On my android phone, a free equivalent piece of software was able to do the job in no time, having access to the random download folder that my files happen to have wandered into. Easy!
I digress before I've started, though. I guess these sorts of minor trials and tribulations are the theme of today, but this particular challenge was resolved on Friday.
Today's news is that I'm home having performed at my second Leicester comedy festival. The first was 2009's with mine and Hannah's show the Seven Deadly Jokes. Today I was at the same venue, which was really different to how I remember it. I don't think it has moved, I just thing I remember it wrong.
Putting this show together has been the wake up call my set and material needed, but it has been at a significant cost to my stress and sanity levels. And those of those around me.
Last night I did two run throughs of the final edited script. I was going to perform with notes on the stage, but those notes were more of a diagram of the order of the material with a few clues about its internal contents, which I didn't need to look at in the end, since writing the map basically committed a lot of the detail to memory.
Doing two hour long performances back to back is quite exhausting, especially with a tech setup before and after. Given I've been running on fumes anyway, this was even more draining. However, I was able to get through the show without mishap both times and got a good recording down, which I could use for passive rehearsal - i.e. listening to it back and giving myself notes.
This morning went wrong. My daughter's swimming lesson was threatened by the fact that I realised I had left the house without a swim nappy for her. I should have turned back. I realise that now. I took the double or quits strategy of trying to get one at the other end. I went to three shops, with my little girl running round after me like a micro challenge Anneka, and eventually got her the appropriate swim protection. She then had a third of a swimming lesson before it was time to get back out, so late were we running. Some might have aborted the whole mission, but she was so committed to the swim nappy search, and I was telling her about how to cope with a problem, which is either ignore it, live with it, or fix it... Basically we'd decided to fix the problem, so we were committed.
A quick lunch at home and it was time for me to go to Leicester. This resulted in:
Watching 2 shows before mine. Very good.
Doing my show... Hmmm...
Getting the student radio crew who had come to interview me to help me back to the car... Clever!
Doing the interview... Me blethering long answers to familiar questions.
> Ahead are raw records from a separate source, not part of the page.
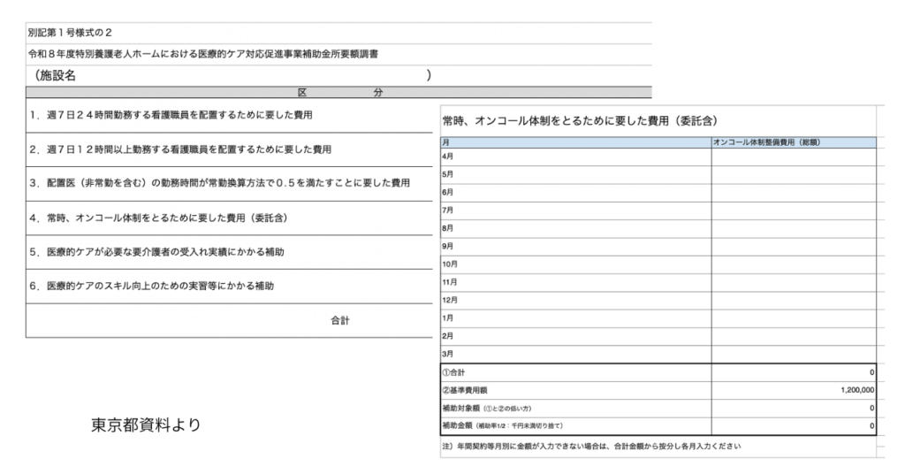Click the 月 column header
This screenshot has width=905, height=474.
575,141
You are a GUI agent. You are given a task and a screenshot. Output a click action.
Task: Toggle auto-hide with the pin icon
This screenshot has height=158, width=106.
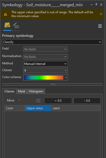(x=96, y=4)
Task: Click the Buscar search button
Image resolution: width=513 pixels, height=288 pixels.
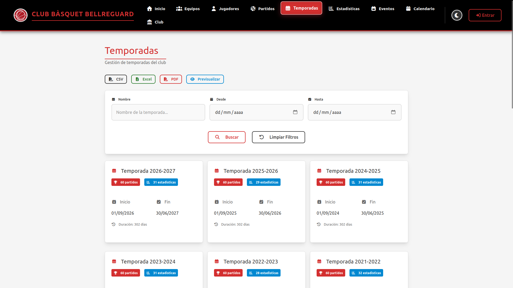Action: coord(227,137)
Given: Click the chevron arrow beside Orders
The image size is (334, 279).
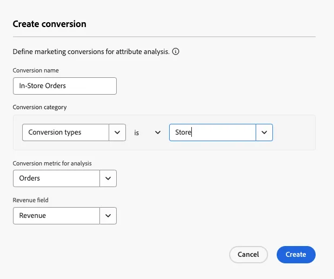Looking at the screenshot, I should click(108, 178).
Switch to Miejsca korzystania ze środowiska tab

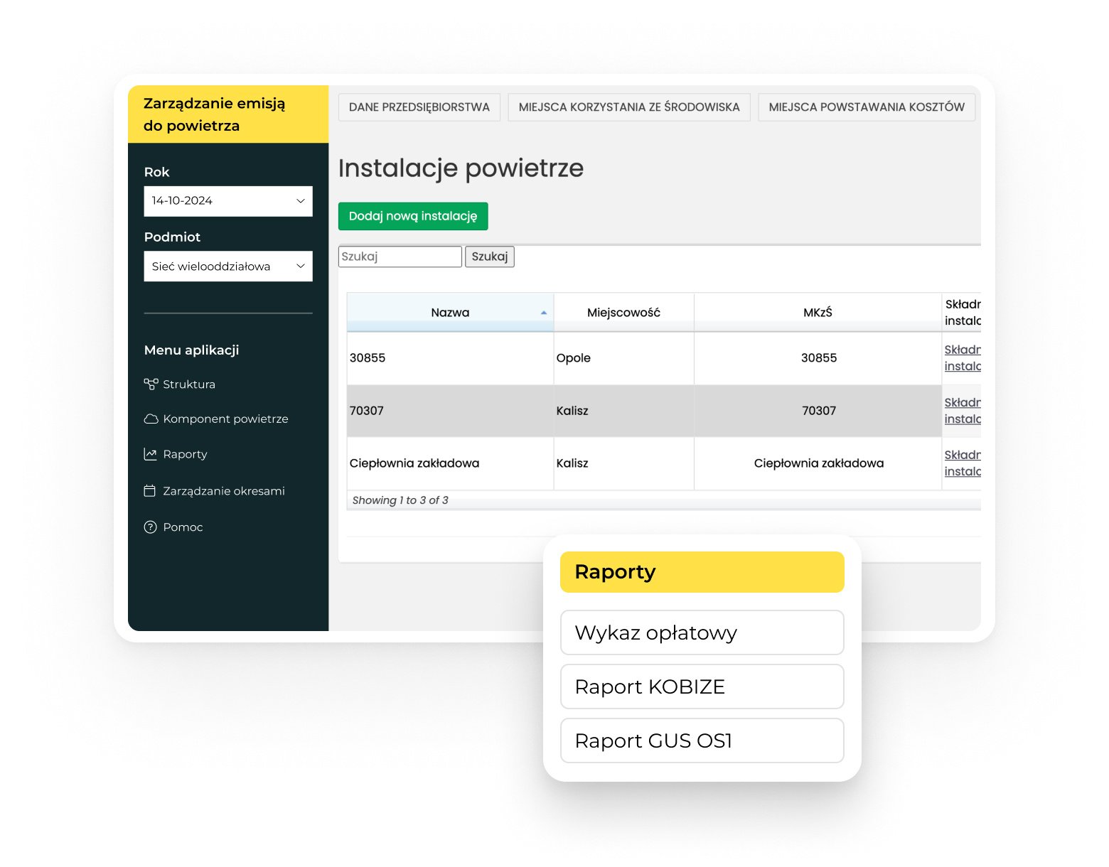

Going off to watch my favourite Fringe act do a greatest hits show... I would have laughed harder, but was too tired and sore.
Not a bad score for a nearly 42 year old on a Sunday afternoon and evening. The comedy festival even tried to banjax things by taking tickets off sale the evening before the show... This somewhat invalidated the two for one offer they then promoted today. Despite this some people came and some of them even laughed.
I will watch the video later on. For now, I can say that I did a new show. I don't know what I think of it, but it went better than the swimming, and worked well with sound cues courtesy of Android.
The iPad's invite was revoked. It was replaced by a side of A5.